((
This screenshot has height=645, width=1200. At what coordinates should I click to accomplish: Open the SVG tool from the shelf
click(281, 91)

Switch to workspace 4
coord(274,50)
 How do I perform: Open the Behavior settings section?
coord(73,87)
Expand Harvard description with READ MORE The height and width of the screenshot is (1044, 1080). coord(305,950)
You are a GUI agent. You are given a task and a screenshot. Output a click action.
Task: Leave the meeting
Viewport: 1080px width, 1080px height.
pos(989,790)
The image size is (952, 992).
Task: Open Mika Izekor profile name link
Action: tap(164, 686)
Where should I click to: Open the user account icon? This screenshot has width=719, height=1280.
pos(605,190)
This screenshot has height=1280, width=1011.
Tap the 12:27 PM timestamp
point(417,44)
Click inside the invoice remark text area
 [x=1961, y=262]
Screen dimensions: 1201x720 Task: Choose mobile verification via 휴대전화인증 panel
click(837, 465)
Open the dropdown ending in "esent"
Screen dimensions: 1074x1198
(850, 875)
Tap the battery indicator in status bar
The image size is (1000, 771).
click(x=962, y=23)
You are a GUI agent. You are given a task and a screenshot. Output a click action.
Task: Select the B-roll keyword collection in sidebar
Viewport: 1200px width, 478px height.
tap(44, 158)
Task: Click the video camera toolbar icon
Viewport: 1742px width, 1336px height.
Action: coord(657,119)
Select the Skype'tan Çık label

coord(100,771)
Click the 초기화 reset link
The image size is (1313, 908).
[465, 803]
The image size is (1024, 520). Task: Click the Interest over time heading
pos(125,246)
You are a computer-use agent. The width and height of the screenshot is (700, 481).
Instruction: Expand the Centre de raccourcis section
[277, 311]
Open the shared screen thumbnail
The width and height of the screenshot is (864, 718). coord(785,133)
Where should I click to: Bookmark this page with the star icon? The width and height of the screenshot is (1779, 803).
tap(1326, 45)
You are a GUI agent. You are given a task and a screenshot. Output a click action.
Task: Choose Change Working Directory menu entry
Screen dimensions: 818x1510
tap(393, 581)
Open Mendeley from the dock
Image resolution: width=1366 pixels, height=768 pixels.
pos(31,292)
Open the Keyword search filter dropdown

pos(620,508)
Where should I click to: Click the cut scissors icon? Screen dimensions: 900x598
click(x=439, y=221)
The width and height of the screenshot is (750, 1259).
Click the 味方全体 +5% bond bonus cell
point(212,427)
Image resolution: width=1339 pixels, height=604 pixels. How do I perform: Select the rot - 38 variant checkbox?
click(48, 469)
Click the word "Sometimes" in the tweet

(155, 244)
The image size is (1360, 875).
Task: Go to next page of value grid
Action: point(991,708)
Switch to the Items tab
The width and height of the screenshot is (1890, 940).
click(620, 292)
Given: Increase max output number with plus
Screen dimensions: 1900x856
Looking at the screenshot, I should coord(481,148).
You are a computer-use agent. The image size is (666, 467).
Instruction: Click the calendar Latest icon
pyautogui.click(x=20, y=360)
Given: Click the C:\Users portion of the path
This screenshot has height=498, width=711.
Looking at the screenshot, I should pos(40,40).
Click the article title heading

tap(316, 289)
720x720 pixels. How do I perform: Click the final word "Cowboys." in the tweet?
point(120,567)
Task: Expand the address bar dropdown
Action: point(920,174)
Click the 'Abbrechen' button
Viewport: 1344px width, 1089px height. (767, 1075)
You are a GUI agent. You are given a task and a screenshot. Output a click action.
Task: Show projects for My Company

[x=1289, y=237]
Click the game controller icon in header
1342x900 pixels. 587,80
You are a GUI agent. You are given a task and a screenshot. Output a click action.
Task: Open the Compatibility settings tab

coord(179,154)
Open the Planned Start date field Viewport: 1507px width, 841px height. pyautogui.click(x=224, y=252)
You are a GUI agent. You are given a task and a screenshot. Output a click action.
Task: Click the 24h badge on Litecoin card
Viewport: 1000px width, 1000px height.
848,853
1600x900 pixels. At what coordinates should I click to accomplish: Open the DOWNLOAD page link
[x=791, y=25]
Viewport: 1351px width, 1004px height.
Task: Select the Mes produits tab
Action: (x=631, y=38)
))
For each record above, output it exactly as written.

This screenshot has height=645, width=1200. At what coordinates should I click to accomplish: Open the SVG tool from the shelf
click(281, 91)

Switch to workspace 4
coord(274,50)
 How do I perform: Open the Behavior settings section?
coord(73,87)
Expand Harvard description with READ MORE The height and width of the screenshot is (1044, 1080). coord(305,950)
You are a GUI agent. You are given a task and a screenshot. Output a click action.
Task: Leave the meeting
Viewport: 1080px width, 1080px height.
pos(989,790)
The image size is (952, 992).
Task: Open Mika Izekor profile name link
Action: tap(164, 686)
Where should I click to: Open the user account icon? This screenshot has width=719, height=1280.
pos(605,190)
This screenshot has height=1280, width=1011.
Tap the 12:27 PM timestamp
point(417,44)
Click inside the invoice remark text area
 [x=1961, y=262]
Screen dimensions: 1201x720 Task: Choose mobile verification via 휴대전화인증 panel
click(837, 465)
Open the dropdown ending in "esent"
Screen dimensions: 1074x1198
(850, 875)
Tap the battery indicator in status bar
The image size is (1000, 771).
click(x=962, y=23)
You are a GUI agent. You are given a task and a screenshot. Output a click action.
Task: Select the B-roll keyword collection in sidebar
Viewport: 1200px width, 478px height.
tap(44, 158)
Task: Click the video camera toolbar icon
Viewport: 1742px width, 1336px height.
Action: coord(657,119)
Select the Skype'tan Çık label

coord(100,771)
Click the 초기화 reset link
The image size is (1313, 908).
[465, 803]
The image size is (1024, 520). Task: Click the Interest over time heading
pos(125,246)
You are a computer-use agent. The width and height of the screenshot is (700, 481).
Instruction: Expand the Centre de raccourcis section
[277, 311]
Open the shared screen thumbnail
The width and height of the screenshot is (864, 718). coord(785,133)
Where should I click to: Bookmark this page with the star icon? The width and height of the screenshot is (1779, 803).
tap(1326, 45)
You are a GUI agent. You are given a task and a screenshot. Output a click action.
Task: Choose Change Working Directory menu entry
Screen dimensions: 818x1510
tap(393, 581)
Open Mendeley from the dock
Image resolution: width=1366 pixels, height=768 pixels.
pos(31,292)
Open the Keyword search filter dropdown

pos(620,508)
Where should I click to: Click the cut scissors icon? Screen dimensions: 900x598
click(x=439, y=221)
The width and height of the screenshot is (750, 1259).
Click the 味方全体 +5% bond bonus cell
point(212,427)
Image resolution: width=1339 pixels, height=604 pixels. How do I perform: Select the rot - 38 variant checkbox?
click(48, 469)
Click the word "Sometimes" in the tweet

(155, 244)
The image size is (1360, 875).
Task: Go to next page of value grid
Action: point(991,708)
Switch to the Items tab
The width and height of the screenshot is (1890, 940).
click(620, 292)
Given: Increase max output number with plus
Screen dimensions: 1900x856
Looking at the screenshot, I should coord(481,148).
You are a computer-use agent. The image size is (666, 467).
Instruction: Click the calendar Latest icon
pyautogui.click(x=20, y=360)
Given: Click the C:\Users portion of the path
This screenshot has height=498, width=711.
Looking at the screenshot, I should pos(40,40).
Click the article title heading

tap(316, 289)
720x720 pixels. How do I perform: Click the final word "Cowboys." in the tweet?
point(120,567)
Task: Expand the address bar dropdown
Action: point(920,174)
Click the 'Abbrechen' button
Viewport: 1344px width, 1089px height. (767, 1075)
You are a GUI agent. You are given a task and a screenshot. Output a click action.
Task: Show projects for My Company

[x=1289, y=237]
Click the game controller icon in header
1342x900 pixels. 587,80
You are a GUI agent. You are given a task and a screenshot. Output a click action.
Task: Open the Compatibility settings tab

coord(179,154)
Open the Planned Start date field Viewport: 1507px width, 841px height. pyautogui.click(x=224, y=252)
You are a GUI agent. You are given a task and a screenshot. Output a click action.
Task: Click the 24h badge on Litecoin card
Viewport: 1000px width, 1000px height.
848,853
1600x900 pixels. At what coordinates should I click to accomplish: Open the DOWNLOAD page link
[x=791, y=25]
Viewport: 1351px width, 1004px height.
Task: Select the Mes produits tab
Action: (x=631, y=38)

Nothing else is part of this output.